▶ TASK GOAL: In the entries, find all lines that hold the word "Click" and copy them.

▶ DATA EXTRACTS:
--------------------------------
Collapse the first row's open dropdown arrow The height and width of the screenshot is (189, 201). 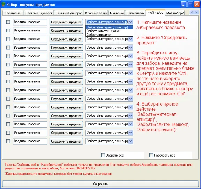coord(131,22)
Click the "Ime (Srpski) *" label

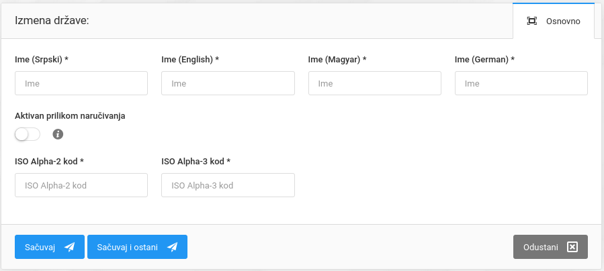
--------------------------------
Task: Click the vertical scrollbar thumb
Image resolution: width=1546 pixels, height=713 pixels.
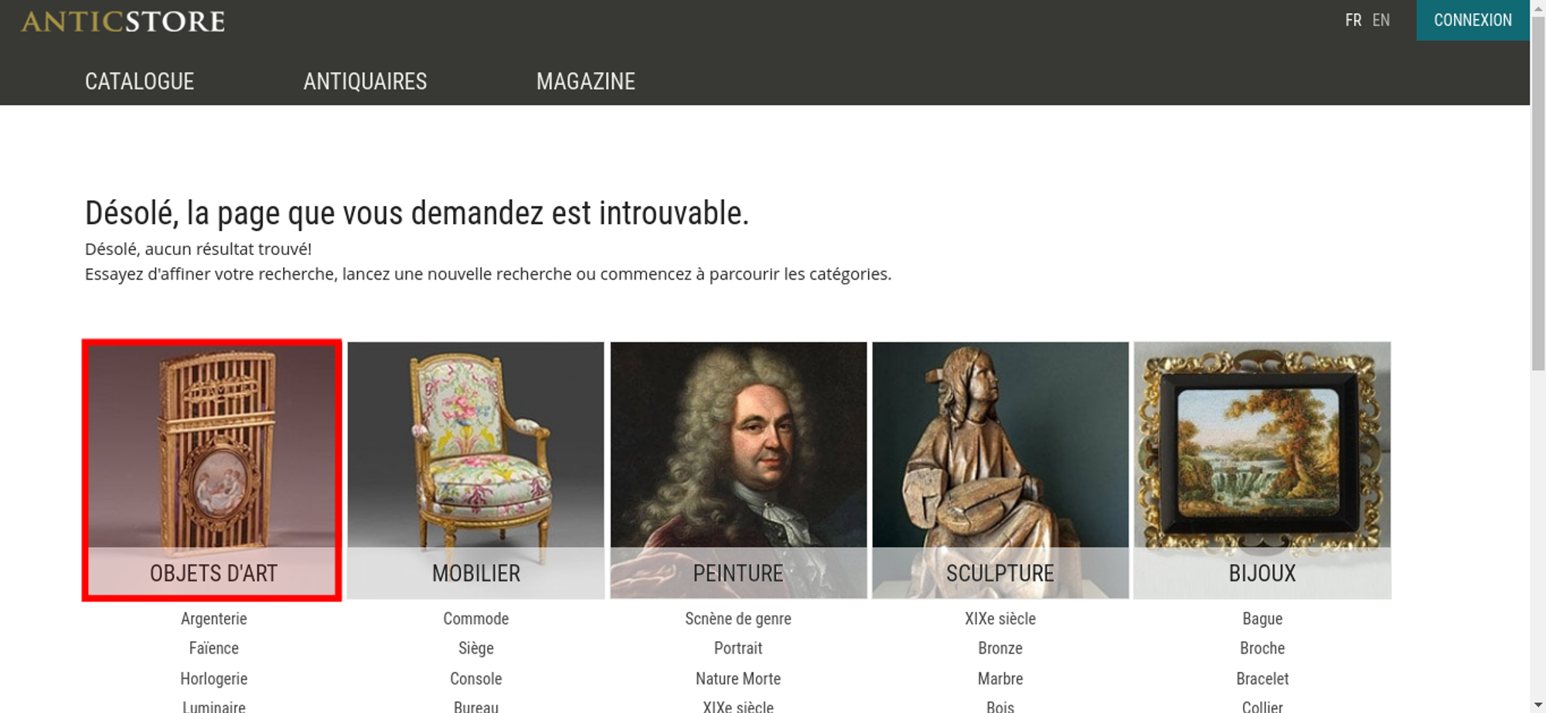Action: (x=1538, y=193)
--------------------------------
▶ WRITTEN RESPONSE:
Click the "Ime (Srpski) *" label
Task: Click the vertical scrollbar thumb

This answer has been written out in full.